Happy new year, and welcome to a recording of the Bergfeld Church service for January 3, 2021.

You can also find a video version at BergfeldEMMC.com and on YouTube.

Program:
Opening/devotional — Mike P
Singing — Chris G & Dorothy H
Children's feature — Chris G & family
Special music — Abe & Regina G
Missions report — Llew P, WorldServe
Scripture readings — Llew & Mike
Message — Pastor James F (see notes below)

Read this week's bulletin here.


Sermon title: Holding on to the past will prevent you from receiving God's blessing.

Sermon notes:

Make room in your life by letting go of the past, so that you can receive God's richest blessings.
Luke 1:67-80
- God forgave Zacharias for his disobedience, for his unbelief of what God would do. 
- In the same way God forgave Zacharias, He will forgive you.
- We don’t have to hold on to our guilt, for God is willing to forgive us. We don’t have to let it influence our daily lives in a negative way.  
- Satan does not have to have that hold on us.
- No matter how big. No matter how cruel, or distasteful, or selfish, God is willing to forgive you. But only if we repent of our sins.

Exodus 3:16

Ruth 1:6

The word "redeem" is derived from the Latin root meaning “to buy back”. This context would include buying back such things as any possession, object, or person, by some form of payment. 

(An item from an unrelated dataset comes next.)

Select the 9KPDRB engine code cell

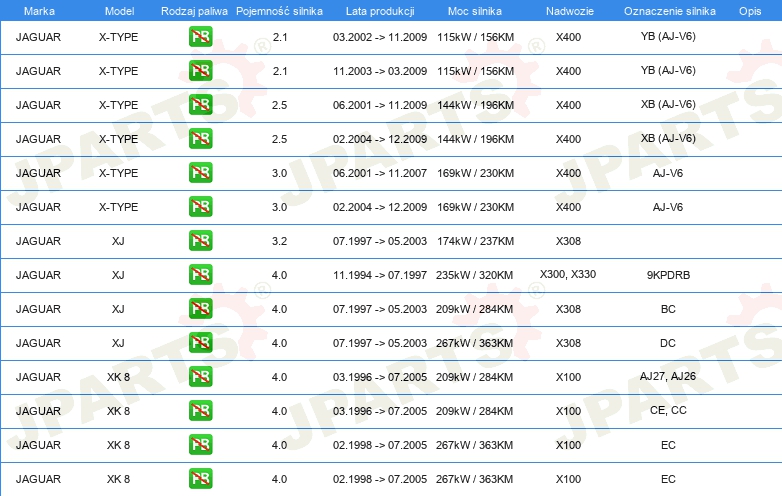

If we consider the Greek root word, it means to loose, in other words to set free. Examples of this is to be set free from chains, from slavery, from a prison sentence, from having been tied to something.  

The redeemer would free from slavery of sin, to set free the prisoner, not physical prisoner but spiritual prisoner, imprisoned by their own sinful desires.  

 Of which is indicated in the Gospels, He is the redeemer who paid the price to set God's people free.

 Christ came to give His life as a ransom for many, of which we can read about in Matthew 20:28, and Mark 10:45.

So Christ is the redeemer come to set His people free…

2 Samuel 22:3

Psalm 18:2

Psalm 148:14

Malachi 3:1

Malachi 4:1-3

Winter in the Hebrew language is “setav," which means the season of hiding or the time of darkness. The winter, is the cold, crisp, season of darkness, unfruitfulness, bareness, infertility, and death. We see it in the signs of nature.

Spring offers hope, new life, fertility, fruitfulness, a time of refreshing. A time to take action. A time to get out and move around. The animals come out of hiding all winter.

The time that follows or breaks the winter is called in Hebrew language “nisan”.

 Jesus was born in “setav”, in the darkness in the winter. But, He went to the cross in "nisan." 

Jesus chose to bring redemption in the month of Nisan, the month of spring, the month of new beginnings.  

God wants us to look to what could be. Not to concentrate on what we had, but on what could be.